Bundan sonra da, yani Gül burayı ofis olarak kullanmaya başladıktan sonra da kaç kişi gezip görecekse, toplumsal hafızadaki yeri o kadar olacak.
9. Cumhurbaşkanı Süleyman Demirel’in İstanbul’a gelişinde kullandığı Tarabya’daki Huber Köşkü’nün ihtişamı ve restorasyonundaki maliyet uzun süre tartışılmıştı. Gül burayı neden kullanmıyor?
Belki Yıldız Sarayı, İstanbul’daki ofisi Dolmabahçe Sarayı olan Başbakan Tayyip Erdoğan’a, hem de Jandarma Komutanlığı’na yakın olduğu içindir.
Estetik kaygılarım arttı
Sergiyi gezerken Serbestoğlu bana elindeki ışıklı kalemle, tavanlarda ve kapılardaki onarımları gösterdi. Dedim ya ben çok anlamam. Ama bilen birileri, bana diyelim ki gül ağacından bir kapının eskiyen yerlerinin çam ağacından kaplamayla onarılması olağan mıdır, anlatabilir.
Tavanlardaki motiflerde gözüme çarpan bir yama yoktu. Ziyaretçilerin gezdiği yerler de aşınmaması için yolluklarla kaplıydı.
Restorasyon bitirilince tarihin içinde saklı duran bir eser ortaya çıkacak.
Verilen bilgilere göre Yıldız Sarayı geçireceği restorasyondan sonra müze olarak kullanılmayacağı için kaç kişi görecek?
16 Haziran 2006 yılında açılan ihale ile Yıldız Sarayı restorasyonu Huber Köşkü ve Sait Halim Paşa Yalısı restorasyonlarını yapan Alba İnşaat’a verilmiş. İhale bedeli ise 4 milyon 182 bin 604 YTL.
Ayağında siyah süet bir bot, üzerinde krem rengi safari pantolon ve toprak tonlarında kumaş ceket içine renkli bir fular takan Serbestoğlu’nun estetik anlayışını da “marjinal” bulduğumu belirtmeliyim.
Dünyaya açılan gençler
Şu bilgiyi de vermezsem, Topbaş’a verdiğim sözü yerine getirmemiş olurum. O nedenle üzerimde kalmasın, anlatayım.
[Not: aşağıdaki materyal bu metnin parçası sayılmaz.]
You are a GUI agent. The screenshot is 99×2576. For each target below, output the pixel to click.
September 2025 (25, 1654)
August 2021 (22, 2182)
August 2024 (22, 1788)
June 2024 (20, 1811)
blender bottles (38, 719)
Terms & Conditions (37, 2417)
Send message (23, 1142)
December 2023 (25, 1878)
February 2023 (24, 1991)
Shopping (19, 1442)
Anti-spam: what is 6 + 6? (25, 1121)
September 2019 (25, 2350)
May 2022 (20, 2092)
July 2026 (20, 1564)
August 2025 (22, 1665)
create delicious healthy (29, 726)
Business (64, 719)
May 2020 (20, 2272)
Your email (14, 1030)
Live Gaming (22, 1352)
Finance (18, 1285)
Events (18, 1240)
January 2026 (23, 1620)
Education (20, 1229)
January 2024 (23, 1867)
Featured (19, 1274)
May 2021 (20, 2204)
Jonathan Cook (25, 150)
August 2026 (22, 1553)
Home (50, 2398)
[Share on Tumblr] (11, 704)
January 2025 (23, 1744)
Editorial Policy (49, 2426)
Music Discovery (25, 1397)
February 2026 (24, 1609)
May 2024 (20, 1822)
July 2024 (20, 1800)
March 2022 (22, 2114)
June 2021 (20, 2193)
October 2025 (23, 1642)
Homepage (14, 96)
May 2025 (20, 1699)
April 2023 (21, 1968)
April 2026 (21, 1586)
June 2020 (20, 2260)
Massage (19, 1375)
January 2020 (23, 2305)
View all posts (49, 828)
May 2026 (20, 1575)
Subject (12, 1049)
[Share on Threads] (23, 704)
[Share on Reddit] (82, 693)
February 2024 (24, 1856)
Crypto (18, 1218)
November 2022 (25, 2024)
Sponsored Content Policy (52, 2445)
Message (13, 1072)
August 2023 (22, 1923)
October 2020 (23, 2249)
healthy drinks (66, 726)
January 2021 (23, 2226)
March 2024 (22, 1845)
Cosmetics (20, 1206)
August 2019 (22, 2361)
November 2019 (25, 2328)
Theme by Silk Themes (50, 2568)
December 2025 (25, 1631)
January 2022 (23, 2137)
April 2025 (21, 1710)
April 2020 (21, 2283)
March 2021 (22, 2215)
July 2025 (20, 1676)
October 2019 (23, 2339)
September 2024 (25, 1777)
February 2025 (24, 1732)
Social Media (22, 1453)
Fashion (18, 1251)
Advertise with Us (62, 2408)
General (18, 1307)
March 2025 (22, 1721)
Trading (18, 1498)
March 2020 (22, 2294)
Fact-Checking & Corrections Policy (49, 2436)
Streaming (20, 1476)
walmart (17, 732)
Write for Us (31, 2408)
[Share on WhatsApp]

Topbaş, belediyede çalışan 65 genci, doktora kazanmaları halinde yurtdışına eğitime gönderiyor. Gençler, yarım gün de gittikleri yerin belediyesinde mesai yapacaklar.
Topbaş bana bu bilgileri verirken, o sırada yanımızda bulunan konuklardan biri söze giriyor: “Benim kızı da gönderirsiniz.”
Topbaş, “Belediyede çalışanları gönderiyoruz, olur mu hiç!” diye itiraz ediyor.
Konuk umudunu hemen yitirmek istemiyor: “O zaman kızı belediyeye sokarız.”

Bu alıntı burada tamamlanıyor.